What is AWS Secrets Manager?

AWS Secrets Manager is a fully managed service that helps you protect access to your applications, services, and IT resources without exposing secrets directly in your code. Instead of storing sensitive data in environment variables, files, or code repositories, you store it securely in Secrets Manager and retrieve them programmatically when needed.

This removes a big security risk: if credentials are hardcoded or manually shared, they can easily be leaked or misused. Secrets Manager automates secret storage, retrieval, and even rotation, ensuring that sensitive information stays secure and up to date.

Why do we need AWS Secrets Manager?

• Security First: Storing secrets in plain text is a huge risk. Secrets Manager ensures encryption at rest using AWS KMS (Key Management Service).

• Automatic Rotation: It can automatically rotate credentials (for example, database passwords) on a schedule without downtime.

• Fine-Grained Access Control: With AWS IAM policies, you can tightly control which applications or users can access which secrets.

• Audit & Compliance: Every access request to a secret is logged in AWS CloudTrail, making it easy to track who accessed what and when.

• Simplified Development: Developers don’t need to manually handle secrets. They simply call an API to retrieve the required secret securely.

How does it work?

1. Store Secrets: You create a secret in AWS Secrets Manager, which could be an API key, database username/password, or custom key-value pairs.

2. Encrypt: Secrets are encrypted with AWS KMS automatically.

3. Access Secrets: Applications call the Secrets Manager API (using SDKs, CLI, or Lambda) to securely retrieve secrets at runtime.

4. Rotate Automatically: You can configure automatic rotation of secrets (e.g., change a database password every 30 days). AWS even provides built-in Lambda functions for rotation.
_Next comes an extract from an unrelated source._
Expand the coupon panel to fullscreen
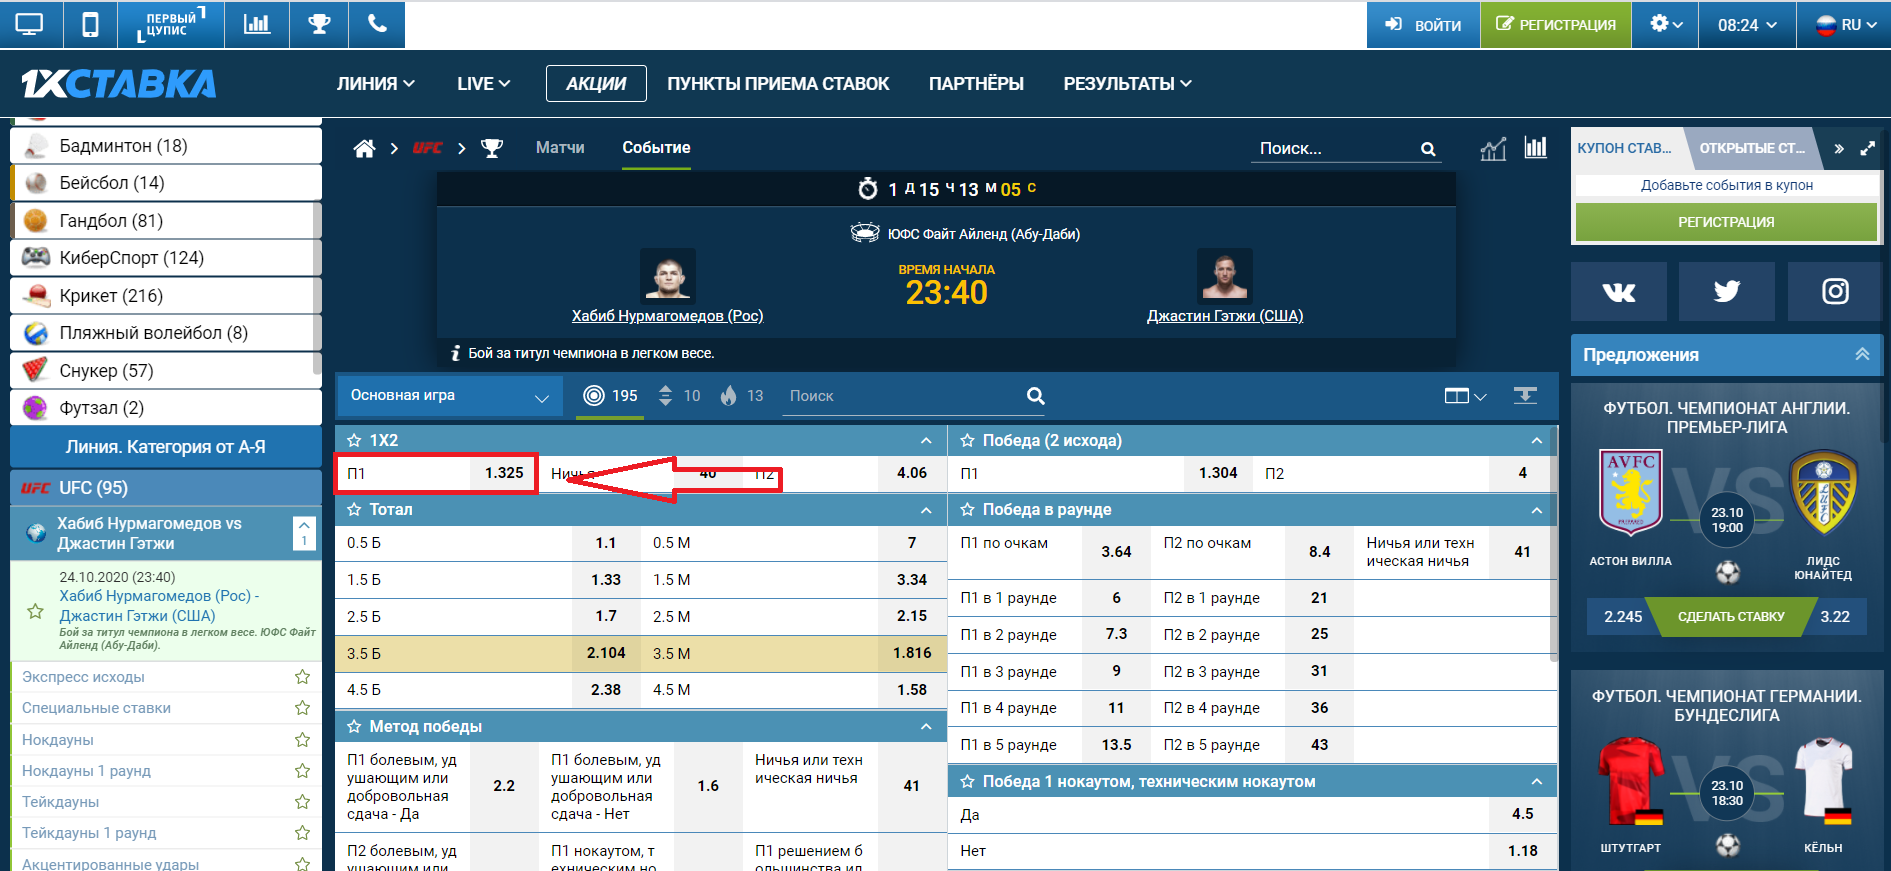Viewport: 1891px width, 871px height. [1867, 148]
5. Monitor: All interactions are logged in AWS CloudTrail for auditing.

Use Cases of AWS Secrets Manager

• Storing database credentials for RDS, Aurora, or DynamoDB.
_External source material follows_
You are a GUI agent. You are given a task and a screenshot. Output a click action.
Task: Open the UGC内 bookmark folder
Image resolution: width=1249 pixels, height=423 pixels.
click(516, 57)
• Protecting API keys for third-party services.

• Managing OAuth tokens or other application secrets.

• Automatically rotating passwords and keys to meet compliance requirements.

• Securing multi-environment configurations (Dev, Test, Prod) without exposing credentials in code.

Difference between AWS Secrets Manager and AWS Systems Manager Parameter Store

Both services deal with secret management, but there are key differences:

• Parameter Store: Free (basic tier), good for storing config values and less-sensitive data. No built-in rotation.

• Secrets Manager: Paid service, specifically designed for managing sensitive secrets with rotation and tighter integration for database credentials.

Think of Parameter Store as a general-purpose config manager and Secrets Manager as a specialized vault for sensitive secrets.

Final Thoughts

As DevOps engineers, we constantly balance automation, speed, and security. While CloudFormation (yesterday’s learning) ensures our infrastructure is provisioned consistently as code, AWS Secrets Manager ensures our applications remain secure by design, protecting the keys to our systems.

Using both together, CloudFormation for provisioning and Secrets Manager for securing sensitive data, builds a strong foundation for scalable, reliable, and secure cloud operations.